La reconstruction de la colonne mariale sur la place de la Vieille-Ville de Prague
Après la proclamation de la République tchécoslovaque indépendante, le 28 octobre 1918, l'enthousiasme de certains groupes de patriotes tchèques s'est tourné contre des symboles de la domination habsbourgeoise et ceux de la Contre-Réforme. Les colonnes mariales, un tel symbole, sont devenues les premières victimes dans beaucoup de villes, dont Prague. Parmi ces villes, Prague est, à ce jour, la seule qui n'ait pas renouvelé sa colonne mariale déboulonnée, sur la place de la Vieille-Ville. La Société pour le renouveau de la colonne est fermement convaincue que la copie fidèle de la colonne de la Vierge Immaculée sera, tôt ou tard, élevée à l'endroit où l'éminent sculpteur baroque tchèque, Jiri Bendl, l'avait érigée, en 1650. Où en sont les travaux, et quelle est l'histoire de ce monument précieux - des réponses dans cette page d'histoire.
——
VOS TÂCHES:
1/ Résumez en deux phrases le texte sur la colonne mariale de Prague.
2/ Reprenez le texte sur la colonne mariale de Prague juste après sa dernière phrase.

Lignes de texte et de pointage d'éléments:
——
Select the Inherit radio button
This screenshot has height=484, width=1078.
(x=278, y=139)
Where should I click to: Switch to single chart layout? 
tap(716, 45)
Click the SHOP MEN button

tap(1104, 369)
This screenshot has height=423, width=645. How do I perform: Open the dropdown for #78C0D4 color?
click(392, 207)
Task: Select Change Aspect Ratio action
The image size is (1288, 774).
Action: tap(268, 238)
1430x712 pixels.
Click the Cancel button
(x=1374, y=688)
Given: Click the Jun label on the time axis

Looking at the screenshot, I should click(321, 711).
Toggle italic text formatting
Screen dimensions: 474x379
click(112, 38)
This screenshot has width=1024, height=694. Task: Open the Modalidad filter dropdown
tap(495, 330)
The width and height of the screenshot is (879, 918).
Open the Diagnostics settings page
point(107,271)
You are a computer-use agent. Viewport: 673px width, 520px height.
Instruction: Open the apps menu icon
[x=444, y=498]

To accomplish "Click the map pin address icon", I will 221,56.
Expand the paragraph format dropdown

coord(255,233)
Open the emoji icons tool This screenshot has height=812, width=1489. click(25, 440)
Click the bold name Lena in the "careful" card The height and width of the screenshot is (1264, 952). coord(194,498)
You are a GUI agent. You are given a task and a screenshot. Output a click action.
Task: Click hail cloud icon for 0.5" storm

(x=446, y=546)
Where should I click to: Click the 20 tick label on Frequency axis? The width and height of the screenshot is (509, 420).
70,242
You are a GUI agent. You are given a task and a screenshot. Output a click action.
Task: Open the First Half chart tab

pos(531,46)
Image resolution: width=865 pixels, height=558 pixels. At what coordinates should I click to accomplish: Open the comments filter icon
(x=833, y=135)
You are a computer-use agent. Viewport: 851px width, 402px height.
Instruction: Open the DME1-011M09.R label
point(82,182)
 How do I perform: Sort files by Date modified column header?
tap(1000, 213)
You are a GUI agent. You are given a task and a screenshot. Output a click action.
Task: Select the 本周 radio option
——
RÉPONSES:
1/ Après la proclamation de la République tchécoslovaque le 28 octobre 1918, des patriotes tchèques se sont retournés contre les symboles de la domination habsbourgeoise et de la Contre-Réforme, et les colonnes mariales en ont été les premières victimes dans beaucoup de villes, dont Prague. Prague reste à ce jour la seule de ces villes à ne pas avoir renouvelé sa colonne, sur la place de la Vieille-Ville, mais la Société pour le renouveau de la colonne est convaincue qu'une copie fidèle y sera élevée tôt ou tard, là où Jiri Bendl l'avait érigée en 1650.

2/
Le principal mérite pour la remise de la colonne à sa place revient à la Société de reconstruction de la colonne mariale, fondée en 1990, alors sous la présidence du cardinal Frantisek Tomasek. Pour lui, la reconstruction de la colonne devait être un acte de réconciliation et de tolérance symbolisant le renouveau spirituel dans la situation de la liberté retrouvée. Selon le porte-parole actuel de la Société, Karel Kavicka, chancelier de l'archevêché d'Olomouc, le but de la Société est de redresser l'acte de barbarie de nos ancêtres. Pour les chrétiens, en effet, le déboulonnage de la colonne a été un outrage au culte marial, avec toutes les conséquences fatidiques pour les destinées de notre pays.
La colonne a été érigée en 1650, deux ans après l'occupation de Prague par les Suédois. Sur un piédestal entouré d'une balustrade, il y avait quatre Anges combattant des diables. La tige même, haute de 6 mètres, était couronnée, au sommet, par la statue de la Vierge Immaculée. A l'époque, c'était l'une des premières constructions baroques à Prague. Le 3 novembre 1918, quelques jours après la fondation de la Tchécoslovaquie, elle a été déboulonnée comme symbole des temps passés.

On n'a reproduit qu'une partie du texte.